- **Instructions for the task**: Look through the listing below for the string "will". Say how many lines hold it, and nothing else.

◆ ◆ ◆ ◆ ◆ ◆ ◆

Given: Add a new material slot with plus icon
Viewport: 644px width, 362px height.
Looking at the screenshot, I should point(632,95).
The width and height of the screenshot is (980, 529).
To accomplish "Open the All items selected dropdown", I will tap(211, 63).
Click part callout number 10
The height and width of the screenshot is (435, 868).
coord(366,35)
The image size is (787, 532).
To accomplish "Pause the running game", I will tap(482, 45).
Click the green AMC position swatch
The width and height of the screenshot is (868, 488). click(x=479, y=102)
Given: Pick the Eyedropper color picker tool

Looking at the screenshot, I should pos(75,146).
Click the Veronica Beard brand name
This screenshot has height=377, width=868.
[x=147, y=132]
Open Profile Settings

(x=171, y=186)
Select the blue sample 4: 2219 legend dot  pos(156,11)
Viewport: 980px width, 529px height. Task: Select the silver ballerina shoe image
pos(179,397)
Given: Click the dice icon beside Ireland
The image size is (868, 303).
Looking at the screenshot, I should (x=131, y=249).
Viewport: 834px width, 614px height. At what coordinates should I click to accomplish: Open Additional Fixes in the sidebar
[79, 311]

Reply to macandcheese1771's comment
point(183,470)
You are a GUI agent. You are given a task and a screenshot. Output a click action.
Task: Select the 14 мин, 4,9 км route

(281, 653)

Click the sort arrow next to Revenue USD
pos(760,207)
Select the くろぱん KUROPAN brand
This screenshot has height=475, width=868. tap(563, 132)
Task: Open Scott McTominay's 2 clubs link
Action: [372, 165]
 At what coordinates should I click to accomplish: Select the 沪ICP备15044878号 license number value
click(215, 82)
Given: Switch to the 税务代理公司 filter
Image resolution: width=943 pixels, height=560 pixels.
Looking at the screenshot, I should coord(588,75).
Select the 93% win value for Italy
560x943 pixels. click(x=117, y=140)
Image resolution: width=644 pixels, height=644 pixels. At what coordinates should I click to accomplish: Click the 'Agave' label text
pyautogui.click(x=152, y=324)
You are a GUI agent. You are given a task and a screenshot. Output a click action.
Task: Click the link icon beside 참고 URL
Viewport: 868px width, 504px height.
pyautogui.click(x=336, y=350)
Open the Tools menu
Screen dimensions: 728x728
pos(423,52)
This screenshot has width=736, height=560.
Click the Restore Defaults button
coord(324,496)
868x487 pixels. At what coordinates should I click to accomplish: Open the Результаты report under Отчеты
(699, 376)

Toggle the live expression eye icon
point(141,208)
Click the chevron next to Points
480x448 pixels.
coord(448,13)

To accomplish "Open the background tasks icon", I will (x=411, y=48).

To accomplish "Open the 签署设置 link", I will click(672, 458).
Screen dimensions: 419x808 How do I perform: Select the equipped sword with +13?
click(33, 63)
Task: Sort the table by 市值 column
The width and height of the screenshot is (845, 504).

◆ ◆ ◆ ◆ ◆ ◆ ◆

- **Exercise output**: 4